Hustle & Fish

The first normal job I ever took was with Tom Darling and the Avid Angler Fly Shop in north Seattle, shortly after I’d been canned by some wicked skipper on a commercial fishing boat in Alaska. He died on a treadmill three moths later and I didn’t shed a single tear.
At that time the Avid Angler was located on Meridian Way and I could sneak the backroads through Richmond Beach and Shoreline, past Sugars and the Echo Lake Tavern, without having to join the fracas on I-5. All in all it was a refreshing change from all those waves, wilderness and the madman.
The Avid Angler was the kind of hole-in-the-wall you saw before “The Movie” and the arrival of boutique fly-fishing stores. It was a place where you could go in, grab a free cup of Folgers, talk for an hour, buy nothing and leave without eyes burning holes in your back. Fisherman, not fisherman’s wives, frequented the Avid Angler, and they couldn’t have walked out with a single item that would have made their spouses smile.
“You bought my anniversary gift from the fly shop?” she might scream. “You think I need a cotton shirt with vents!”
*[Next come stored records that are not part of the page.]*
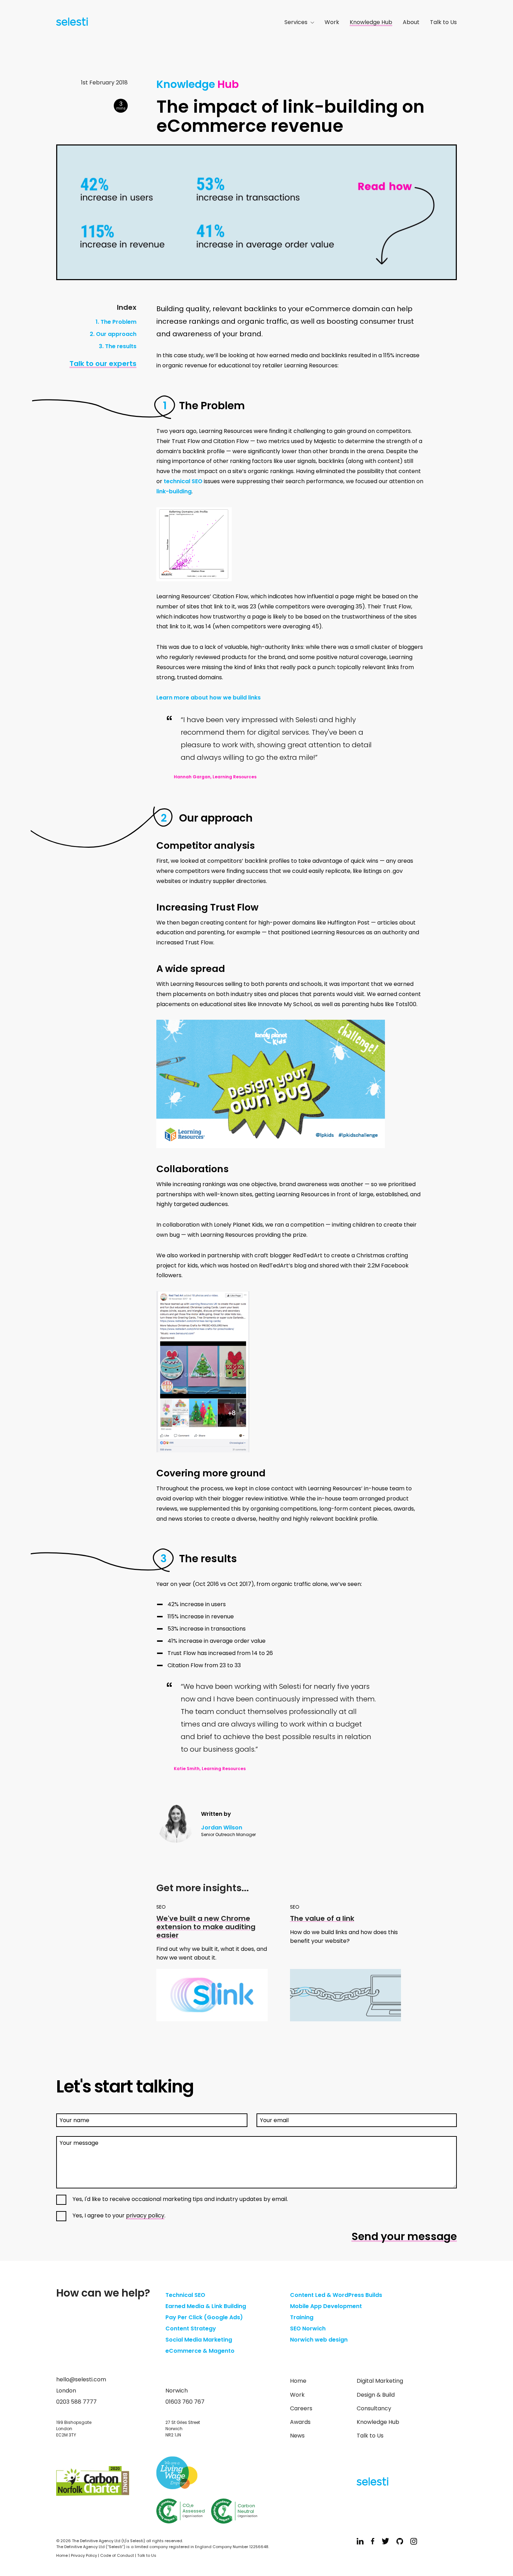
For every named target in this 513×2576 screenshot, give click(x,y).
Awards (300, 2422)
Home (298, 2381)
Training (301, 2317)
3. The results (117, 346)
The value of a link (322, 1918)
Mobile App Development (326, 2306)
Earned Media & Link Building (205, 2306)
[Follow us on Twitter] (385, 2542)
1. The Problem (116, 322)
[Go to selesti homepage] (70, 23)
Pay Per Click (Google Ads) (204, 2317)
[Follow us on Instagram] (413, 2542)
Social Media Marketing (198, 2340)
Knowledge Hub (371, 22)
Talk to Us (443, 22)
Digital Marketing (380, 2381)
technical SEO (183, 481)
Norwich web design (319, 2340)
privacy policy (145, 2215)
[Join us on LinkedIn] (360, 2542)
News (297, 2436)
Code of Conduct (117, 2555)
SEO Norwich (308, 2328)
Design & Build (376, 2395)
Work (332, 22)
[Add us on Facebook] (372, 2542)
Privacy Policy (84, 2555)
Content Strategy (190, 2328)
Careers (301, 2408)
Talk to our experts (102, 363)
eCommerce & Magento (200, 2351)
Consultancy (374, 2408)
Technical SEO (185, 2295)
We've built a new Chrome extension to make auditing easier (205, 1926)
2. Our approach (113, 334)
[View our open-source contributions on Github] (399, 2542)
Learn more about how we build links (208, 698)
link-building (174, 491)
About (411, 22)
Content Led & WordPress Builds (336, 2295)
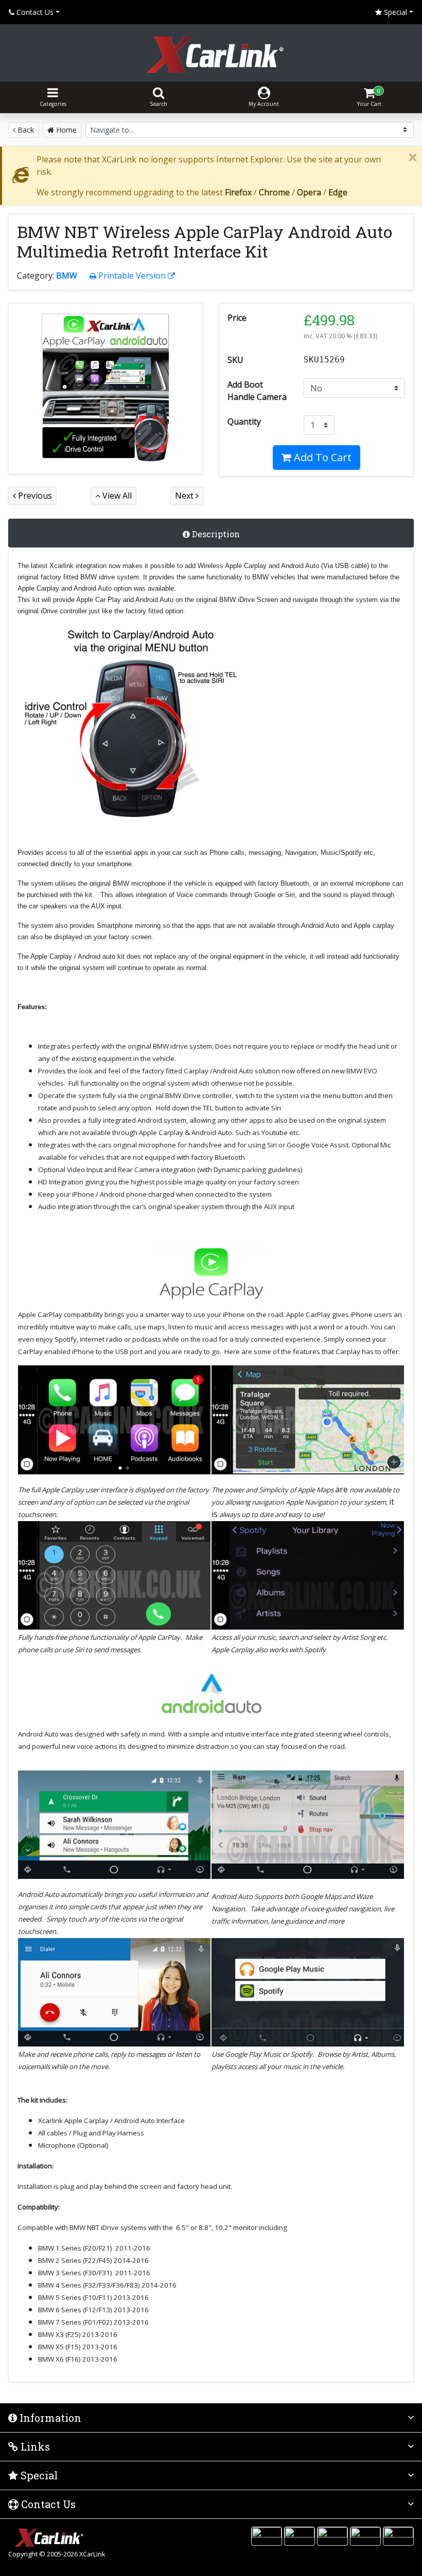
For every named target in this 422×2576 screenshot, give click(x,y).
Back (24, 130)
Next (185, 495)
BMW (66, 275)
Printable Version (132, 275)
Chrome (274, 192)
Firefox (238, 192)
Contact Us (34, 12)
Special (394, 12)
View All (116, 495)
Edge (337, 192)
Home (65, 130)
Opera (309, 192)
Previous (34, 495)
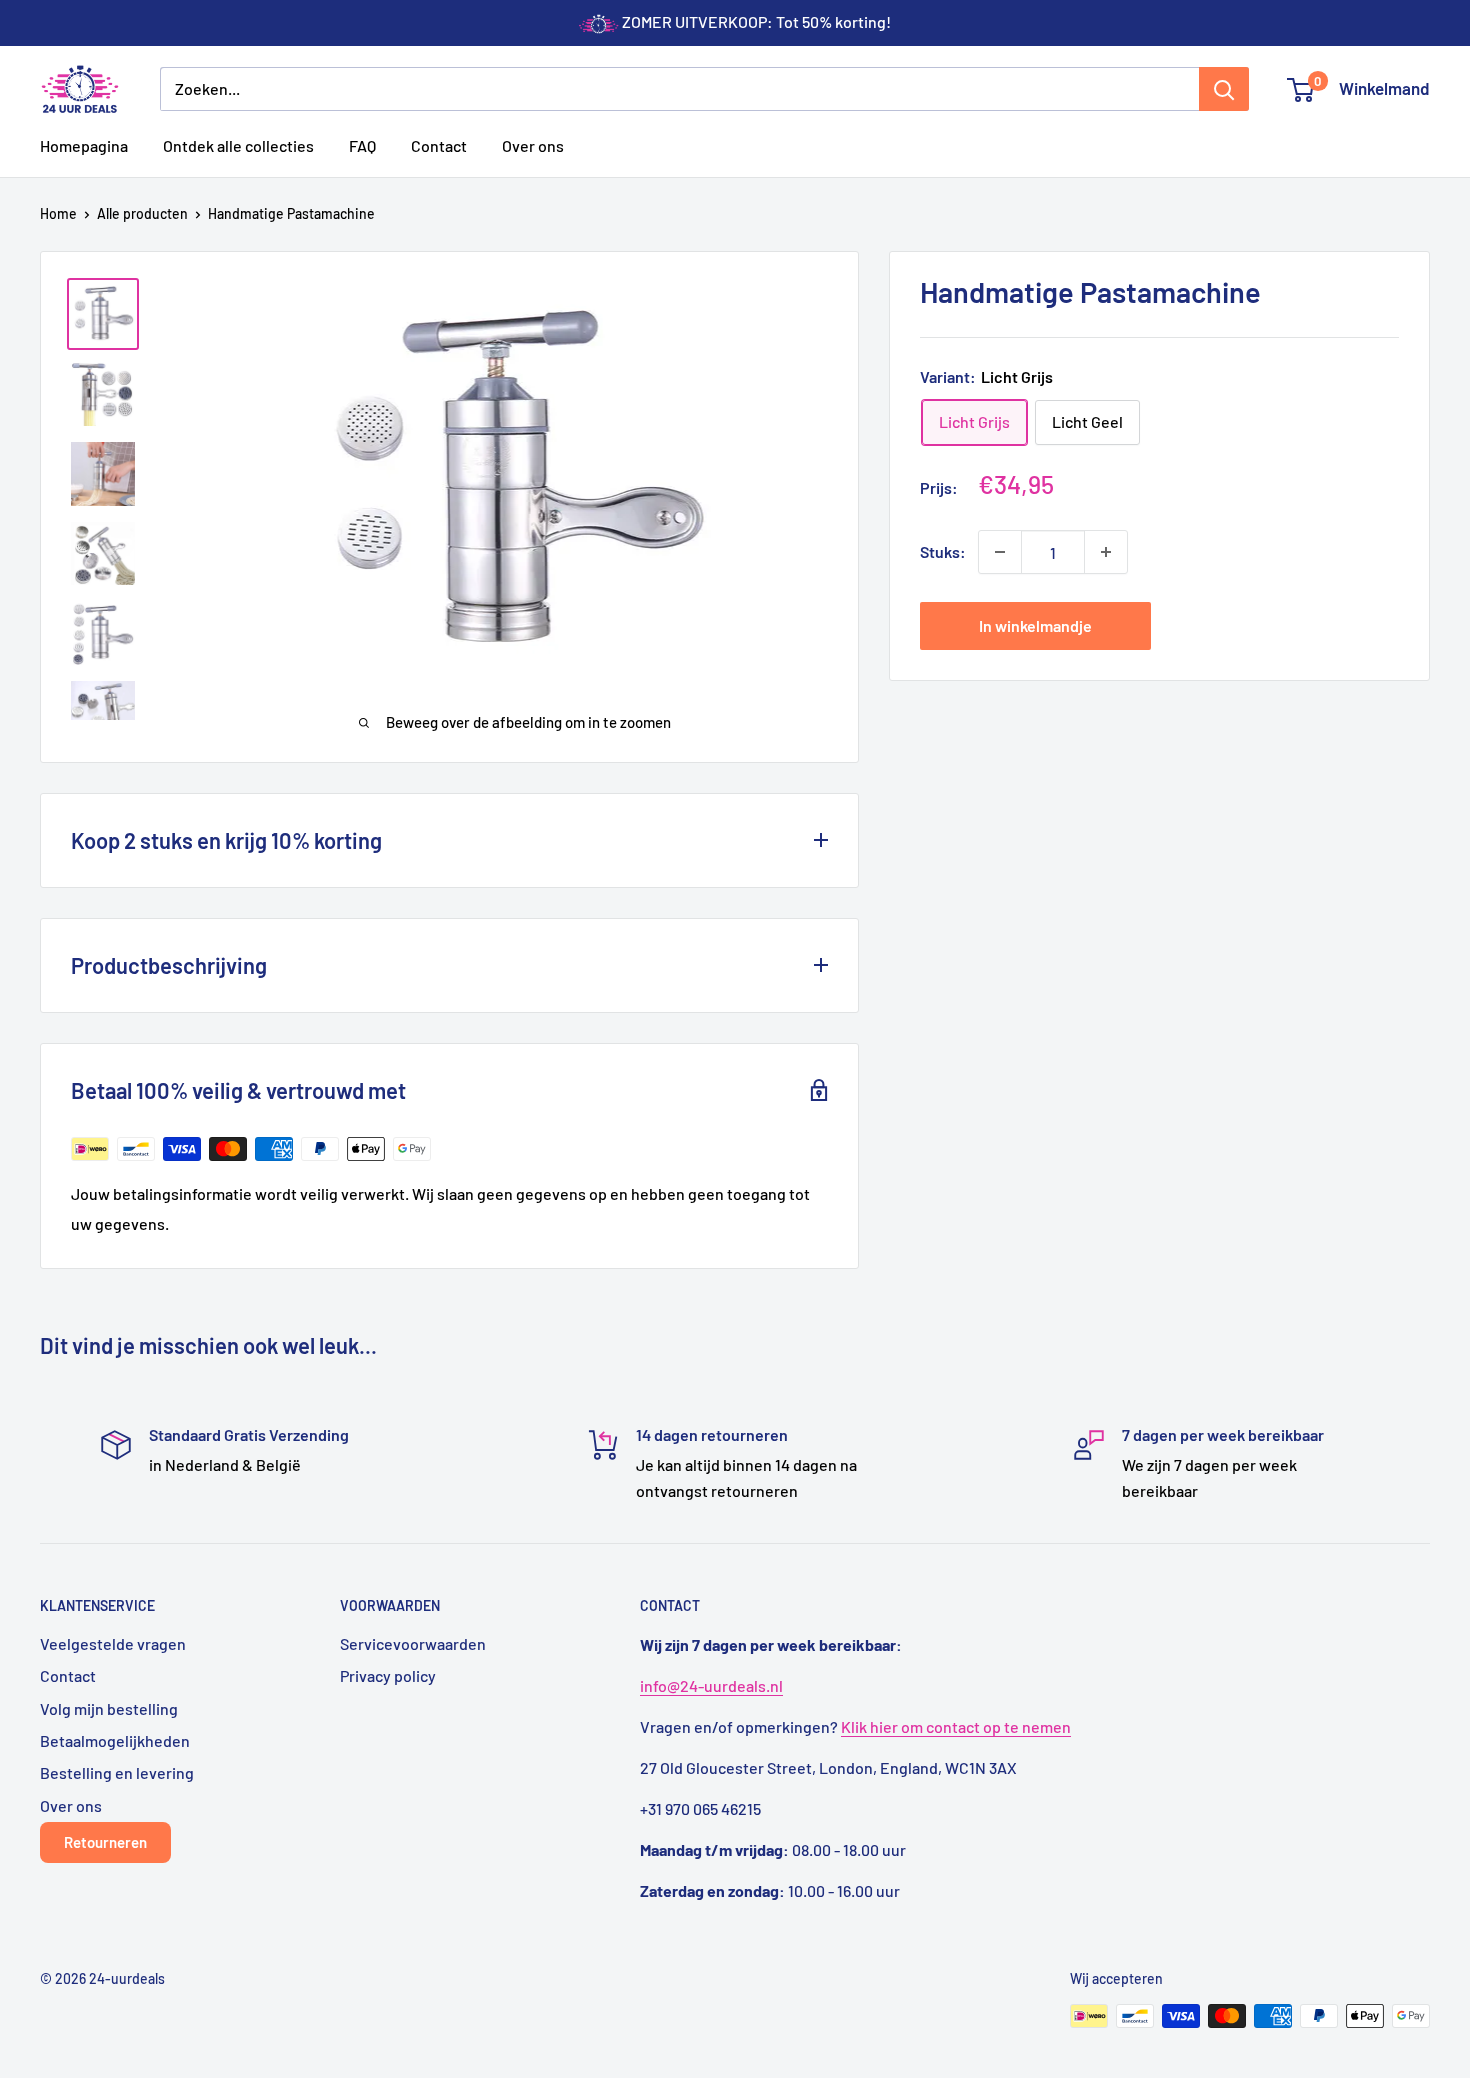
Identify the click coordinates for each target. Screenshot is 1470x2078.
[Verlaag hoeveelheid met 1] (1000, 552)
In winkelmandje (1035, 625)
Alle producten (142, 213)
Steve Apple’s Hustle & Fish is a dynamic addition to any angler’s DVD collection.

The shop must have been no more than 600 square feet and packed with all sorts of great brands—Sage, Simms, Abel, SA, and more. It harbored an excellent fly-tying selection and a messy, well used fly-tying station. It carried an impressive supply of books and a massive video collection, all pre-DVD, offered only in the massive VHS format.
I was rabid for information and Tom let me take home two or three videos a night—chironomid tactics; dry-fly steelhead; Atlantic salmon. It didn’t matter the subject, informative or just entertaining. I couldn’t tire of watching people catch fish.
Twenty years later I can barely stand to watch a fishing video. Can I describe the boredom I sense when watching people catch fish? The cable TV shows are mostly abysmal and, despite the recent rage in amateur and semi-pro fly-fishing video production and contests, I’m typically bored stiff by those portrayals of fly fishing.

There is an exception, however, and it comes out of Seattle, courtesy of Steve Apple; his DVD, Hustle & Fish (Rollcast Productions; $24.95), is a comedic portrayal of the common fishing video and it serves as a semi-documentary on Apple’s attempt to sell his first video, Fishizzle. I understand this better than most—he could have described the attempt to sell any product within the fly-fishing arena, meaning books or tools or a new brand of rods or reels.
And that’s exactly what Apple attempts to do; in Hustle & Fish he goes door to door pimping Fishizzle!, and the reactions of fly-shop employees he courts (played by real Seattle-area fly-shop employees) are worth the price of the product. In addition, Apple’s parents play lead roles in and they make awesome appearances, resurrecting those old feelings in all of us who had any fun growing up when our parents said, “What are you going to do with your life?”
Apple denies their wishes, quits his steady job, heads out with Fishizzle! in hand and hits a brick wall on the sales side. Without a job or much direction, Apple goes back to the ways of old, endless days with a rod in hand, rediscovering why he loves fly fishing in the first place. Some of the fishing scenes are solid—salmon sharks in Alaska; steelhead in Washington; wild trout in eastern Washington; and coho salmon, rainbow trout, and char on the Kanektok River. I’ll excuse Apple’s footage of catching some nasty stocked rainbows in a flooded gravel pit, only because the gal reeling them in is total eye candy.
The fishing though: If I have one complaint about Hustle & Fish it’s that some of the fishing scenes drag. That’s the risk of capturing too much good footage in Alaska and not being able to set it free at the editing table. Artists, don’t love your work so much you can’t make it better. Place the head on a block and release that guillotine. In the end, however, I’d rather have too much than too little and Apple certainly provides that.

The fact that I show Hustle & Fish to all my friends speaks most loudly about Apple and his product. Unfortunately, I at once feel and fear that Apple might be short-lived in the fly-fishing arena. He’s too talented and creative to stick it out. When he marries the girl, and he should marry the girl, he’ll have his own family to care for and his parents’ words will hold more clout. He’ll need a real job, money in his pocket. And, likely, he won’t find enough in fly fishing. On the bright side, we have Hustle & Fish, one funny and creative junket. And if that’s the last we see from Apple all I can say is thanks.